Triple store graph name

  • Inserts/removals are performed in: http://ontology.naas.ai/graph/default

Storage upload

  • Uses NaasIntegration.upload_asset(...) with:
    • visibility="public"
    • prefix=config.data_store_path
    • object_name=<generated file name>

Usage

Run directly

from naas_abi_marketplace.applications.naas.pipelines.ImageURLtoAssetPipeline import (
ImageURLtoAssetPipeline,
ImageURLtoAssetPipelineConfiguration,
ImageURLtoAssetPipelineParameters,
)

# You must provide concrete implementations/config values:
config = ImageURLtoAssetPipelineConfiguration(
triple_store=triple_store_service, # ITripleStoreService
naas_integration_config=naas_integration_config, # NaasIntegrationConfiguration
workspace_id="your-workspace-id",
storage_name="your-storage-name",
)

pipeline = ImageURLtoAssetPipeline(config)

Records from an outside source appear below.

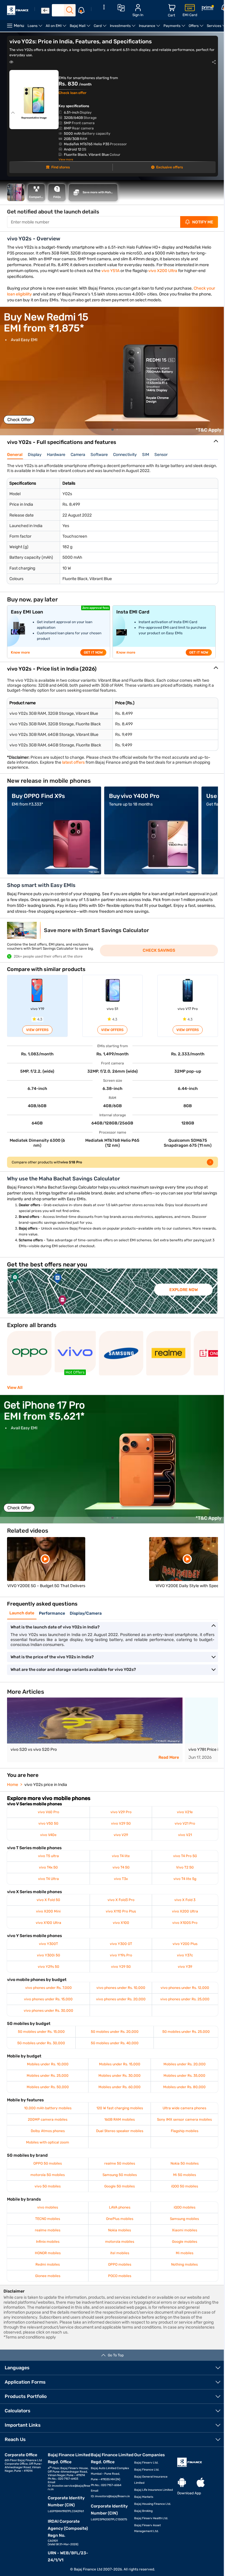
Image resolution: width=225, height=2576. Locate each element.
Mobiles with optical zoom (47, 2142)
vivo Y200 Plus (185, 1944)
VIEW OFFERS (37, 1030)
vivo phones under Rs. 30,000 (48, 2011)
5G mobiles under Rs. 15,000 (41, 2032)
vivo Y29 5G (121, 1967)
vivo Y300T (48, 1944)
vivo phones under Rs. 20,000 (121, 1999)
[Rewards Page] (208, 9)
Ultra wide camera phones (184, 2108)
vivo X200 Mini (48, 1911)
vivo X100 (121, 1923)
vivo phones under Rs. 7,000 (48, 1988)
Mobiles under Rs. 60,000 (119, 2087)
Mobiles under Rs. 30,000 (119, 2076)
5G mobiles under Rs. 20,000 (115, 2032)
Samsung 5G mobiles (120, 2175)
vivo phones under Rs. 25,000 (184, 1999)
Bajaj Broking (143, 2511)
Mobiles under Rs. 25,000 (48, 2076)
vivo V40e (48, 1835)
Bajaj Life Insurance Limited (153, 2490)
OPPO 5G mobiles (47, 2163)
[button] (112, 429)
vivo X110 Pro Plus (121, 1911)
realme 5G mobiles (119, 2163)
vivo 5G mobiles (48, 2186)
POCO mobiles (119, 2276)
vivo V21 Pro (185, 1823)
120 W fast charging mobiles (119, 2108)
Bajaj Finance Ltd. (146, 2469)
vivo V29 (121, 1835)
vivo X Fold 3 (184, 1900)
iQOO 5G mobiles (184, 2186)
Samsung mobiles (184, 2219)
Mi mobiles (184, 2253)
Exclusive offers (169, 167)
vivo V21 (185, 1835)
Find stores (60, 167)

result_graph = pipeline.run(
ImageURLtoAssetPipelineParameters(
image_url="https://example.com/image.png",
subject_uri="http://example.com/subject",
predicate_uri="http://example.com/predicate",
)
)

As a LangChain tool

tools = pipeline.as_tools()
tool = tools[0]
# tool expects kwargs matching ImageURLtoAssetPipelineParameters
tool.invoke({
"image_url": "https://example.com/image.png",
"subject_uri": "http://example.com/subject",
"predicate_uri": "http://example.com/predicate",
})

Caveats

  • Only triggers on OntologyEvent.INSERT and only when the object does not start with https://api.naas.ai/.
  • Image download uses requests.get(url) without timeouts.
  • File naming always uses .png extension regardless of source content type.
  • The “already exists” check compares parameters.image_url (a str) against RDF objects; depending on how values are stored (e.g., Literal), this may not detect duplicates reliably.
  • as_api() is a no-op (does not register routes).